*Try it*:
Output only the lines of the entries that follow, starting at the one with "Select the Image.png thumbnail icon" and running down to the one with "Task: Click the View org chart button", both included and unchanged.

*Stored data*:
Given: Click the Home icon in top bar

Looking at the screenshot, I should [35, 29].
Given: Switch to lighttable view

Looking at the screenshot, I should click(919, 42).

...

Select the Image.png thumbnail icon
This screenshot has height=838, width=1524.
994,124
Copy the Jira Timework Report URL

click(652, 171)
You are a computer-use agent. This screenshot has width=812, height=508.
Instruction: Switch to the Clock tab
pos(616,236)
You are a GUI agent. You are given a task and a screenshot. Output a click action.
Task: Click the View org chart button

* * *

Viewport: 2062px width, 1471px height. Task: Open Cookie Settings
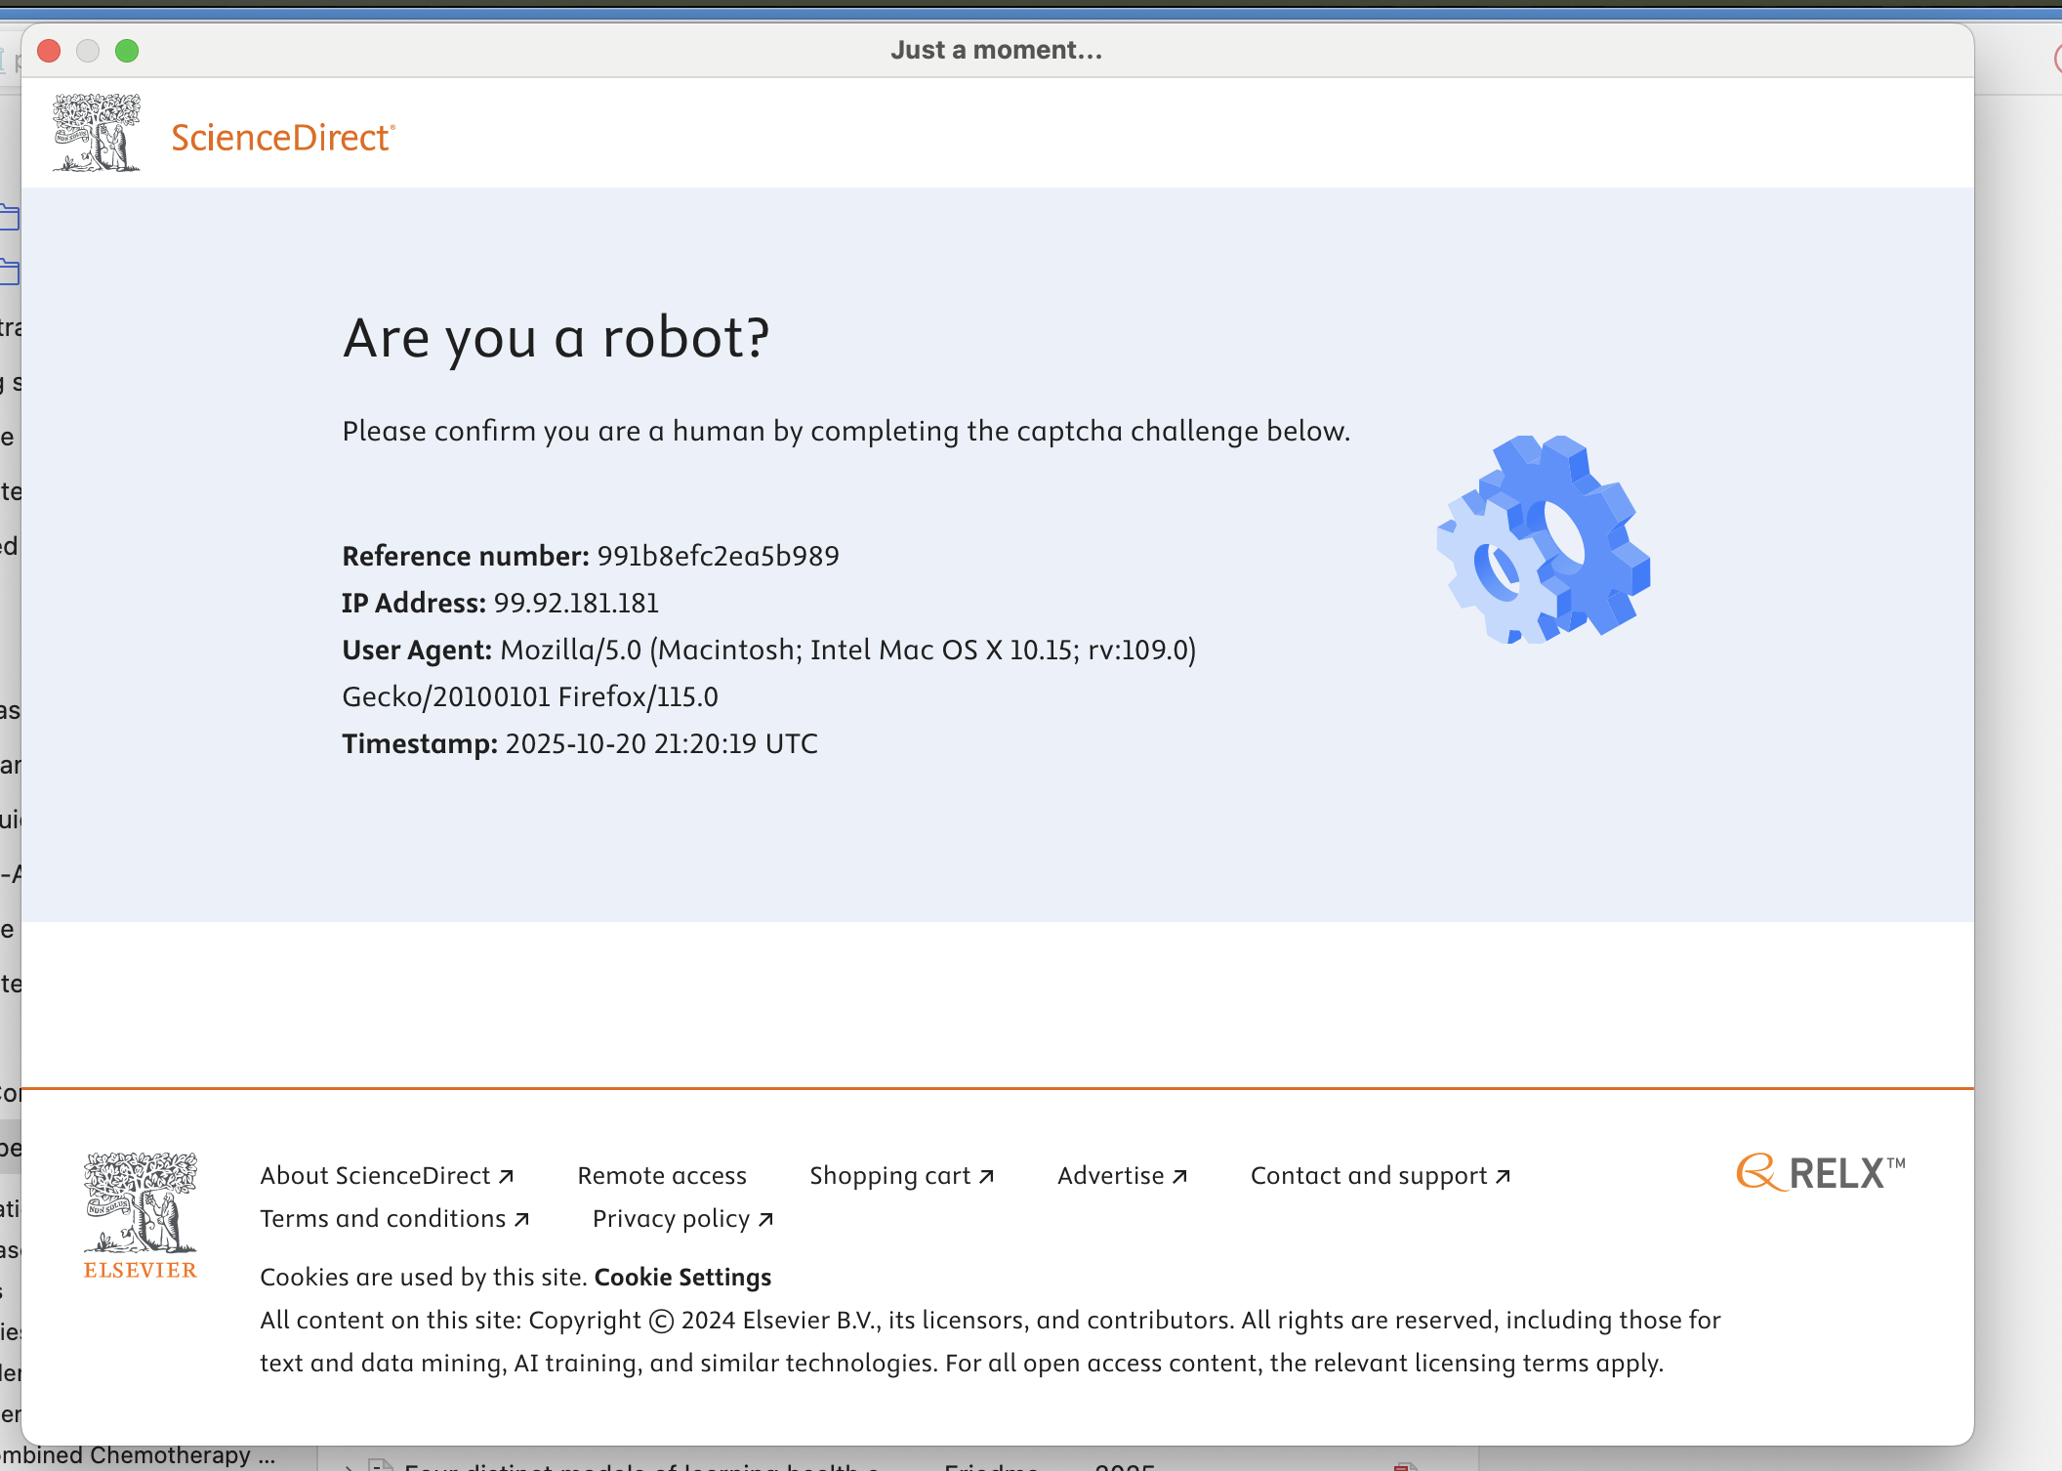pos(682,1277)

*Solution to this task*:
Select the Image.png thumbnail icon
This screenshot has height=838, width=1524.
994,124
Copy the Jira Timework Report URL

click(652, 171)
You are a computer-use agent. This screenshot has width=812, height=508.
Instruction: Switch to the Clock tab
pos(616,236)
You are a GUI agent. You are given a task and a screenshot. Output a click action.
Task: Click the View org chart button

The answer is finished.